Good Bills That Didn't Pass
Unfortunately, a number of bills that would have promoted civil liberties didn’t make it through the session. Those bills would have:
- Required employers to provide reasonable accommodations to pregnant workers (HF 109)
- Eliminated criminal penalties for possessing marijuana (HF 2208)
- Provide court-awarded attorney fees for successful local “ban-the-box” challenge (HF2309)
- Barred conversion therapy for minors regarding sexual orientation/gender identity (HSB 698/SF 2257)
- Allowed college student ID cards without a photo and expiration date to be used for voter registration (SF 2126)
- Prohibited employer from requiring employee have a microchip or other device implanted or inserted in the employee’s body (HF 2361)
Bad Bills That Didn't Pass
We're glad to report that a number of anti-civil liberties bills, including 13 anti-LGBTQ bills, did not make it through the session.

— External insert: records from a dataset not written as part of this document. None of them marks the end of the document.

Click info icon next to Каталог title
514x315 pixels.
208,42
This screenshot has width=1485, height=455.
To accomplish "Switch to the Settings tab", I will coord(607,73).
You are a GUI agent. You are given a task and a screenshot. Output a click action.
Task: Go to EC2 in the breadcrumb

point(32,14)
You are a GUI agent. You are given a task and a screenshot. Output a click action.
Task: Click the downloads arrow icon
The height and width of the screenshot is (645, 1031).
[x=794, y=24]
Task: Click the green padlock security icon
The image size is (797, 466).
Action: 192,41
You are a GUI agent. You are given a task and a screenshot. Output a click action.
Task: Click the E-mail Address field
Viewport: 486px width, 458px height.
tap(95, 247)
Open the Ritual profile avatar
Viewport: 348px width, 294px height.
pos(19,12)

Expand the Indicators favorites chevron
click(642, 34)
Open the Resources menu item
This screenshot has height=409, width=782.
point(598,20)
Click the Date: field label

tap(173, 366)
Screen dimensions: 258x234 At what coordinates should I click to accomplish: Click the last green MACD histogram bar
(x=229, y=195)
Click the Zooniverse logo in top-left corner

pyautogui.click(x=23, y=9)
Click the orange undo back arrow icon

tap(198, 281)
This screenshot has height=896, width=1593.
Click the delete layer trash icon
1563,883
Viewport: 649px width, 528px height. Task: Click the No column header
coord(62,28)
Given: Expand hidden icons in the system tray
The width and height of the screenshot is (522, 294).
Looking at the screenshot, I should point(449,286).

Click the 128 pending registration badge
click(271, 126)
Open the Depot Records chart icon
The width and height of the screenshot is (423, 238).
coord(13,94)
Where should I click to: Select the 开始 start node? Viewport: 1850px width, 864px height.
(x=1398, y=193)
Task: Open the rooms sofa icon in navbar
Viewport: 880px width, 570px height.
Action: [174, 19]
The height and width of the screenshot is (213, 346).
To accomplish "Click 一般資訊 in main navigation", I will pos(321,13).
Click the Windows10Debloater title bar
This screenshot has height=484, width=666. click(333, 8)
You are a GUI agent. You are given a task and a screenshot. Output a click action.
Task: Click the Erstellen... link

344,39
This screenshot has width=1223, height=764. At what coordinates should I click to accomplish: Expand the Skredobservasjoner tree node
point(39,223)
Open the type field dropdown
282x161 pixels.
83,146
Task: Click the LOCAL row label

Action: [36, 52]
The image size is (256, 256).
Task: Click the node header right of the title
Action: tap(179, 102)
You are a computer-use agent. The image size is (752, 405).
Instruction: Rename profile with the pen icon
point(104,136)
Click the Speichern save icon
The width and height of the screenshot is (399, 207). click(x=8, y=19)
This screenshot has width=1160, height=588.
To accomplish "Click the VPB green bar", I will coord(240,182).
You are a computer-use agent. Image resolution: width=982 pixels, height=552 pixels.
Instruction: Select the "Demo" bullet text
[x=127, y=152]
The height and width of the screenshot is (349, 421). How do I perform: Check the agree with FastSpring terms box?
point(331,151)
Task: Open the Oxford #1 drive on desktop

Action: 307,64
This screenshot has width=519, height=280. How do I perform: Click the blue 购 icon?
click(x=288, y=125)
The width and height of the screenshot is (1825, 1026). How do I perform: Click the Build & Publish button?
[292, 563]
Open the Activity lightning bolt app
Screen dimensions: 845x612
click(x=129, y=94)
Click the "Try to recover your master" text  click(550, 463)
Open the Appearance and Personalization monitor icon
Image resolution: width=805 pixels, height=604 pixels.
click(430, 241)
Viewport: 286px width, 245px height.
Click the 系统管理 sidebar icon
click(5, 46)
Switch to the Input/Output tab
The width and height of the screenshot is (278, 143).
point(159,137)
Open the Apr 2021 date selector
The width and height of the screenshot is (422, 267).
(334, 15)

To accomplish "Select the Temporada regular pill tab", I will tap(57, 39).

They would have:
- Removed gender identity from the Iowa Civil Rights Act (HF 2164)
- Given license for any person or business to discriminate in the name of religion (SF 508)
- Limited the power of the Iowa Judicial Branch, a separate, co-equal branch of government, and authorized the Legislature to overturn Iowa Supreme Court decisions and/or impeach justices who the Legislature believed decided a case wrongly (SSB 3181)
- Barred healthcare providers from providing gender-affirming procedures to minors by threatening them with criminal penalties (SF2213) or civil penalties (HF 2272)
- Required applicants to tell the government their sexual orientation based on a limited list of sexual orientations provided by the government on a marriage license and created a presumption in law against LGBTQ parents getting custody of their children (SF 2130)
- Required high-school athletes to compete based upon their sex designation at birth (HF 2202)
- Required law enforcement to racially profiling immigrants in Iowa to collect data on the number and types of number and types of citations issued to some, but not all, immigrants. It also would have required collecting data on the number of and types of crimes some, but not all, immigrants were convicted of.
1 In 2016, HF 2376 and SF 2173 were introduced. HF 2376 wasn’t even assigned to a subcommittee and died, while SF 2173 passed out of committee in the Senate, became SF 2267 then died. In 2017, HF 499 and SSB 1177 were introduced. Yet again, the House bill, HF 499, wasn’t even assigned to a subcommittee and died. The Senate bill, SSB 1177, passed out of committee then died. In 2018, the Senate revived SSB 1177; it passed out of committee then died. The House took no action in 2018. In 2019, HF 122 was introduced, wasn’t assigned a subcommittee and died; the Senate took no action.